[Beowulf] cloud: ho hum?

Joe Landman landman at scalableinformatics.com
Wed Feb 1 07:45:42 PST 2012


On 02/01/2012 10:08 AM, Mark Hahn wrote:
> in hopes of leaving the moderation discussion behind,
> here's a more interesting topic: cloud wrt beowulf/hpc.
>
> when I meet cloud-enthused people, normally I just explain how
> HPC clustering has been doing PaaS cloud all along.  there are some
> people who run with it though: bioinformatics people mostly, who
> take personal affront to the concept of their jobs being queued.

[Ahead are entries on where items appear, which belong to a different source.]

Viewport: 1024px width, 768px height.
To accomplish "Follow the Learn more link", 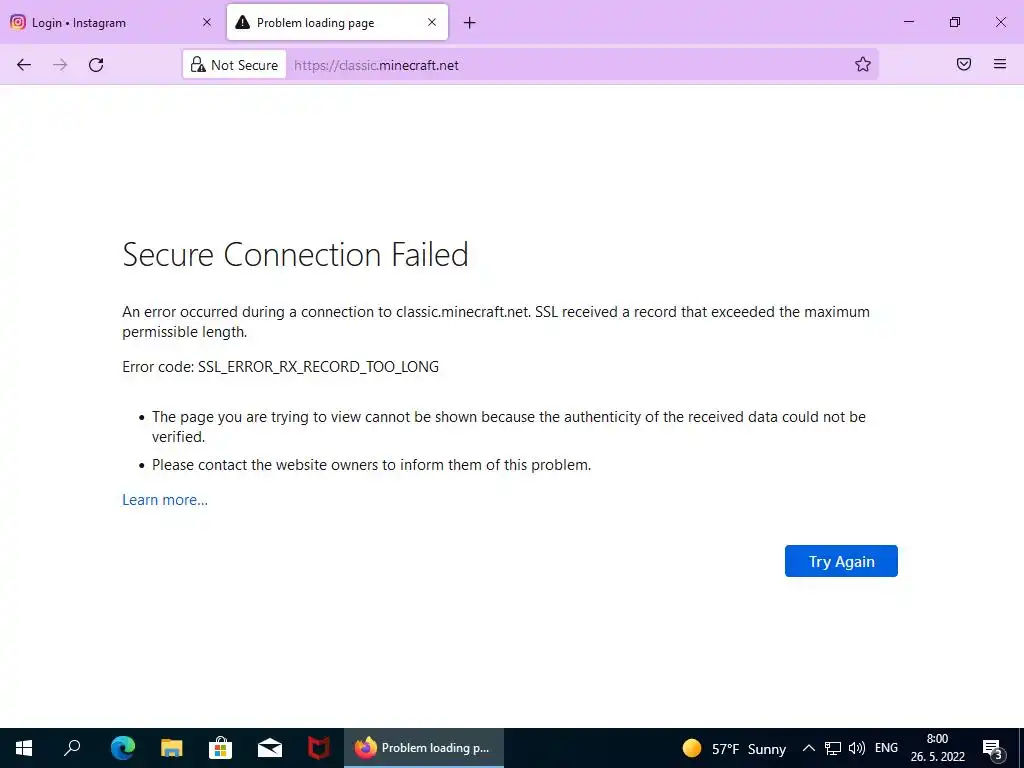I will (x=165, y=500).
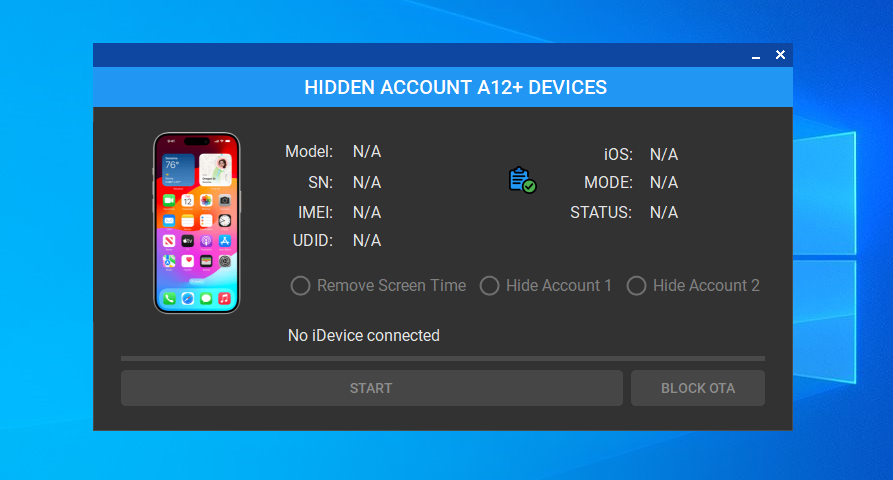Click the "HIDDEN ACCOUNT A12+ DEVICES" header
This screenshot has width=893, height=480.
pos(455,87)
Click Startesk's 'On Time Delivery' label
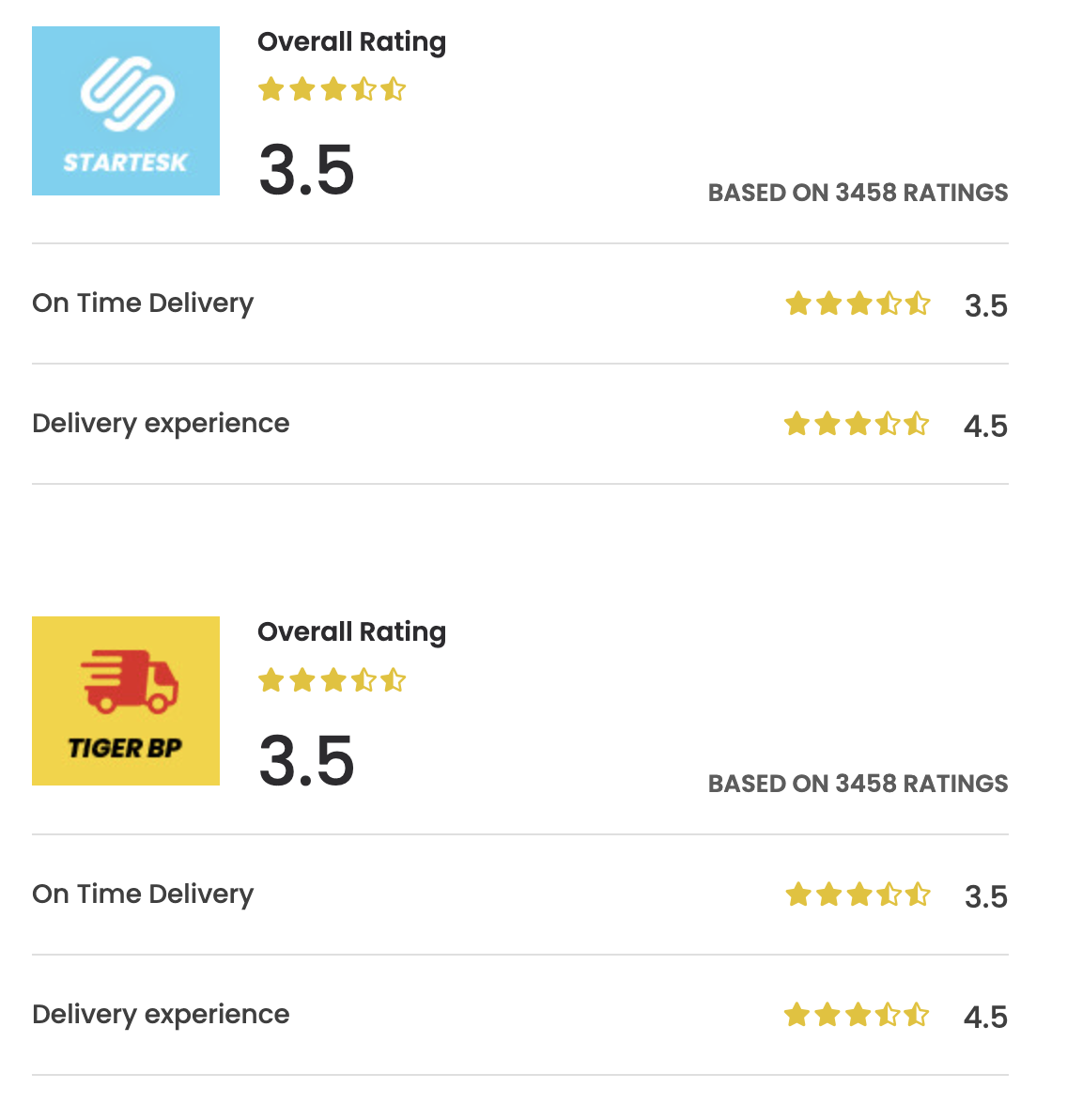 pyautogui.click(x=143, y=303)
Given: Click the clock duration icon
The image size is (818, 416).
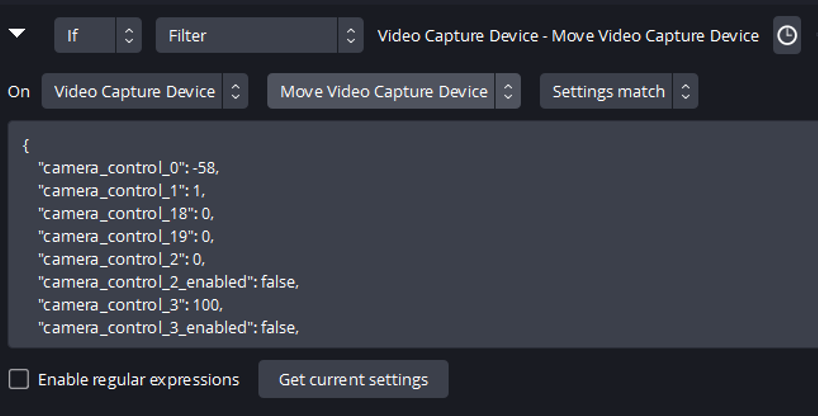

Heh ... to put it mildly, this subset of HPC users tend to be more prone 
to fads a fair number of others.  As often as not, we have to work to 
solve the real problem in part by helping to unmask the real problem 
(and move past the perceptions of what some CS person told them the 
problems were).

> (they don't seem to understand that queueing is a function of how
> efficiently utilized a cluster is, and since a cloud is indeed a
> cluster, you get queueing in a cloud as well.)

Sort of, but the illusion in a cloud is, that its all theirs, regardless 
of whether or not its emulated/virtualized/bare metal.

>
> part of the issue here seems to be that people buy into a couple
> fallacies that they apply to cloud:
>   	- private sector is inherently more efficient.  this is a bit
>   	of a mystery to me, but I guess this is one of the great rhetorical
>   	successes of the neocon movement.  I've looked at Amazon prices,

I'll ignore the obvious (and profoundly incorrect) political stance 
here, and focus upon the (failed) economic argument.  Yes, the 
competitive private sector is *always* more efficient at delivering 
goods and services than the non-competitive government sector.  The only 
time the private sector is less efficient is when there is no meaningful 
competition, then the consumers of a good or service will pay market 
pricing set, not by competitive forces, but by the preference of the 
dominant vendor which does not need to compete to win the business.

For example, in desktop software environments, for the better part of 20 
years, Microsoft has been the dominant player, and has had complete 
freedom to set whatever pricing it wishes.  Now that it faces 
competitive pressure on several fronts, you are seeing pricing starting 
to react accordingly to market forces.

Economics 101 applies:  Competitive market forces enable efficient 
markets.  Non-competitive market forces don't.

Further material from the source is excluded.